-
Notifications
You must be signed in to change notification settings - Fork 74
Code Structure
EOP has been developed as a Maven multi-modules project whereas all the modules share the same Maven standard location structure making it easier to find files in a project once one is used to Maven.
EOP has been developed as a Maven multi-modules project that is a particular type of project composed of several other projects known as modules. When you run a command on the project, it will execute it on all of its children projects. Even better, Maven is able to discover the correct execution order and to detect circular dependencies. The main modules in EOP are:
-
eop
- pom.xml XML file that contains information about the project and configuration details used by Maven to build the EOP project.
- common module contains type systems and data structures that are needed by all submodules. The sub-module also includes all interface (EOP component and EDA APIs) definitions, too. If a data type (or type definition, like UIMA types), has to be shared by all of EOP submodules, that type must be defined in common.
- core modules contains EXCITEMENT components (like distance component, scoring component, lexical resources and syntactic resources). This is the natural place to put a reusable component implementation, that supports one of the defined EXCITEMENT component interface.
- lap (linguistic analysis pipeline) contains various linguistic annotation pipelines and related codes. This is the natural place to put a LAP pipeline code, that supports LAPAccess interface.
- util module holds various common utility classes like Runner being able to run an EDA with the needed data preprocessing or EDAScorer used to evaluate the accuracy of EDA themselves.
- transformation module contains codes that are related to transformation of parse trees by using knowledge resources. For the moment, only used by BIUTEE, but it contains generic enough transformation tools that can be reused by other codes in the future.
- biutee module holds codes related to the EDA "BIUTEE". (Each EDA will have its own sub module if it needs more than 5 non-component classes).
You can expect additional Maven sub modules as the project grows. In any case, you will always see the "core sub-modules", that are core, lap, and common (CLC). CLC is the heart of EOP. Classes in CLC can be utilized by any code within EOP.
- Common: interfaces and common data types
- Core: Excitement components
- LAP: LAP (linguistic annotation pipeline) codes
For a code to be included in CLC, it has to be general. This can be further broken into naturally general and practically general.

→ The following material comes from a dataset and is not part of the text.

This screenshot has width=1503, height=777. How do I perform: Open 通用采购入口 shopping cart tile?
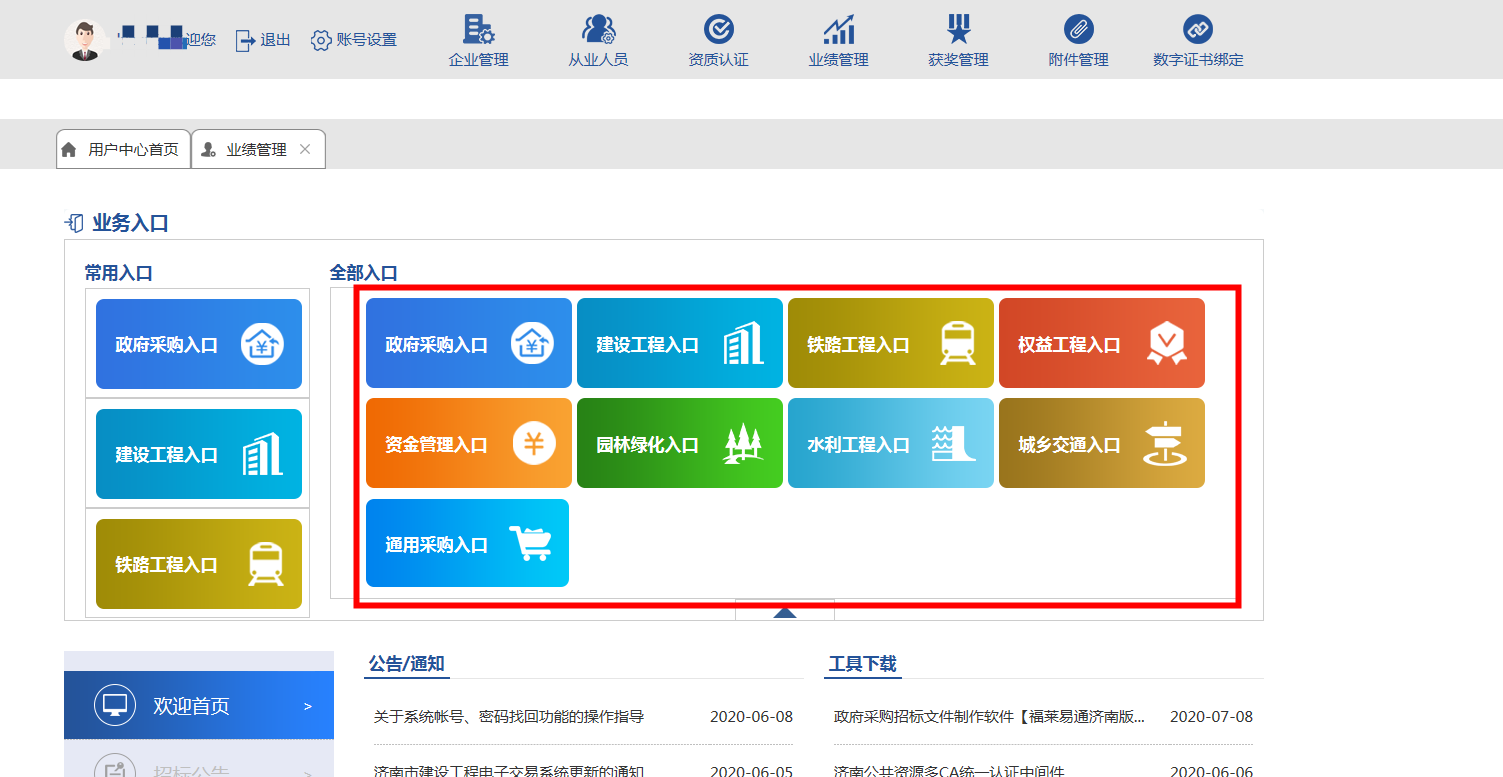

By "naturally general", it means that we need the code, and the platform will not work without the code (e.g. operating system utilities, common data structures). By "practically general", it means that the code is actually used by some components (components + EDAs), and can be used by other components, too. For example, the policy does not permit codes that "might be" useful in the future to be included in CLC (it is not practically general).
As a default, we keep each EDA as independent module that depends on CLC. When the number of classes for a specific EDA is too small (less than 5), we can put it in the core.
This might sound complicated. But practically, this means that you should consult one of the Administrators about appropriateness of your "new component" before you try to develop something for CLC modules. Essentially, the administrators have final say on including something on CLC or not.
One of the most important advantages using Maven is that there is a standard location structure for all of the files of the project. This means that Maven projects generally have a similar directory layout that makes it easy to find files in a project once one is used to it. Another advantage is that the different tools integrated with Maven knows that structure: for example the Java compiler knows that the source files are in src/main/java and that the resulted files have to be put into target/classes. Basically each of the Maven multi-modules in EOP (e.g. lap, core) is a single Maven project and share with the other ones the same Maven directory structure:
-
src/ directory contains all of the code and resource files that you will use for developing the project.
-
src/main/ directory contains all of the code and resources needed for building the artifact.
- src/main/java/ directory contains all of the bundle source code for building the artifact.
- src/main/resources/ directory contains the resources needed for building the artifact. Configuration files, data files, or Java properties to include in the bundle should be placed under this directory. These files will be copied into the root of the JAR file that is generated by the Maven build process.
-
src/test/ directory contains all of the code and resources for running unit tests against the compiled artifact.
- src/test/java/ directory contains the unit test source code.
- src/test/resources/ The files under this directory are used only during the testing phase and will not be copied into the generated JAR file.
-
src/main/ directory contains all of the code and resources needed for building the artifact.
-
target/ directory contains the result of the build (e.g. JAR files).
Multi-modules contain in addition a Project Object Model or POM (i.e. pom.xml) that is the fundamental unit of work in Maven. It is an XML file that contains information about the project and configuration details used by Maven to build the project.